[WHAT THIS EXERCISE ASKS]:
(a) Name every prior software industry shift that the excerpt on engineering in the agentic coding era lists in its sentence beginning "In every prior software industry shift".
(b) According to the excerpt on engineering in the agentic coding era, why does the author call these "living principles"? Answer in one to three sentences.
(c) Continue the excerpt on engineering in the agentic coding era from its last sentence.

What follows are principles I have derived as informed by experience, grounded in what I am seeing across the industry, about where Software Engineering, Platform Engineering, and the SDLC are heading. I am leaning in on this shift, not just because the technology is impressive (though it is), but because I believe the discipline of software engineering has prepared us for exactly this moment.

These are living principles. The field is moving fast and practice is still forming; some will sharpen, others will evolve or be superseded as teams accumulate operational experience at scale.


In the Agentic Coding Era, Engineering Value Lies in Governing Systems, Not Authoring Code

In every prior software industry shift: Waterfall to Agile, monoliths to microservices, on-premises to cloud, the rise of DevOps, the emergence of Platform Engineering, human engineers were always the principal authors of software artifacts. Over time CI/CD tooling improved, test automation increased, end user feedback cycles accelerated, yet throughout all of it, humans wrote the code, reviewed the code, and decided what to ship to the end users.

The move from Waterfall to Agile brought iterative cycles and tight feedback loops. This shift happened alongside the explosion of cloud-native and SaaS (Software-as-a-Service) delivery models, making scalability, resilience, and continuous delivery the new cornerstones. Out of that convergence came the 12 Factor App methodology: twelve pragmatic rules for portable, maintainable cloud-first systems. DevOps followed, dissolving the wall between dev and ops. Platform Engineering is the next iteration of that evolution, giving teams self-service platforms and paved paths so engineers could focus on solving business problems rather than managing infrastructure. Each transition was real. None displaced the human as the author of the code.

[Stored items]:
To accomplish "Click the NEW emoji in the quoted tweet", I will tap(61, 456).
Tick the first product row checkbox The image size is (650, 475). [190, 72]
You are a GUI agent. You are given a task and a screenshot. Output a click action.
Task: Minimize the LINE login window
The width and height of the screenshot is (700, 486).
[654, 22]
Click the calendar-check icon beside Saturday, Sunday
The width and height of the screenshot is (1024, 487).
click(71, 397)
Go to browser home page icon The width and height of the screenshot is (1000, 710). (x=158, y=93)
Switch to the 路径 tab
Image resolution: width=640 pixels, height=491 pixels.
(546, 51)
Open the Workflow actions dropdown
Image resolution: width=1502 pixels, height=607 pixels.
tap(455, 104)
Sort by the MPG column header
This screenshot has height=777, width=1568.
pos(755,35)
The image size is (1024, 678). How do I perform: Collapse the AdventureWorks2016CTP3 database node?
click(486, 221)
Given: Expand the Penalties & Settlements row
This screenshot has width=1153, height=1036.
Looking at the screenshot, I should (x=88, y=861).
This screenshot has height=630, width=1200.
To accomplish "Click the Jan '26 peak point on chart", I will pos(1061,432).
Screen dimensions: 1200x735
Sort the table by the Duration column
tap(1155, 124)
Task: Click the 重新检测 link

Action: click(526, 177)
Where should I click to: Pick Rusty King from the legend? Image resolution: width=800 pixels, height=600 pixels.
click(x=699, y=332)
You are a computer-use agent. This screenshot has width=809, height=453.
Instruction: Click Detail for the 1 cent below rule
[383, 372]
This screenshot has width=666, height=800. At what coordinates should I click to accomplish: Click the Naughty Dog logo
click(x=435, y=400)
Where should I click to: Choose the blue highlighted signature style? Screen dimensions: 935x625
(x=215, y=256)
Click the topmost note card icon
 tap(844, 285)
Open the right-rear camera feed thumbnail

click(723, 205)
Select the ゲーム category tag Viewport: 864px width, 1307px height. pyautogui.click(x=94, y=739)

[RESPONSES PER TASK]:
(a)
- Waterfall to Agile
- Monoliths to microservices
- On-premises to cloud
- The rise of DevOps
- The emergence of Platform Engineering

(b) The field is moving fast and practice is still forming. So some principles will sharpen, and others will evolve or be superseded as teams gain operational experience at scale.

(c)
In the agentic era, that assumption is being tested. Consider the early experiments that hint at what is coming:

OpenAI’s Harness Engineering team ran an internal experiment where three engineers built a internal beta application with over a million lines of code, with zero manually written code, by driving Codex agents through pull requests and CI workflows. They averaged 3.5 PRs per engineer per day over five months. It is early, and the approach has clear limitations, but their takeaway is worth sitting with: the engineer’s primary job shifted from writing code to designing environments, specifying intent, and building feedback loops.

Anthropic’s agent teams experiment explored what happens when you give 16 parallel Claude instances a single goal: build a C compiler from scratch. Over nearly 2,000 sessions and $20,000 in API costs, the agents produced a 100,000-line Rust compiler that can build the Linux kernel on x86, ARM, and RISC-V. The researcher’s takeaway was not about the compiler itself. It was about what he learned designing harnesses for long-running autonomous agents: how to write tests that keep agents on track, how to structure parallel work, and where the approach hits its ceiling. These are unsolved problems, but the fact that they are now tractable problems is the shift.

Stripe’s Minions coding agents now produce over 1,300 merged pull requests per week, supporting code that processes over $1 trillion in annual payment volume. A developer posts a task in Slack; the agent writes the code, passes CI, and opens a PR. All code is human-reviewed but contains no human-written code. Stripe’s core design pattern is what they call “blueprints”: orchestration flows that alternate between fixed, deterministic code nodes and open-ended agent loops.

Cloudflare’s Vinext project rebuilt a Next.js-compatible runtime in one week using agent-driven development, at a total API cost of approximately $1,100, with quality enforced entirely by a test harness rather than code review.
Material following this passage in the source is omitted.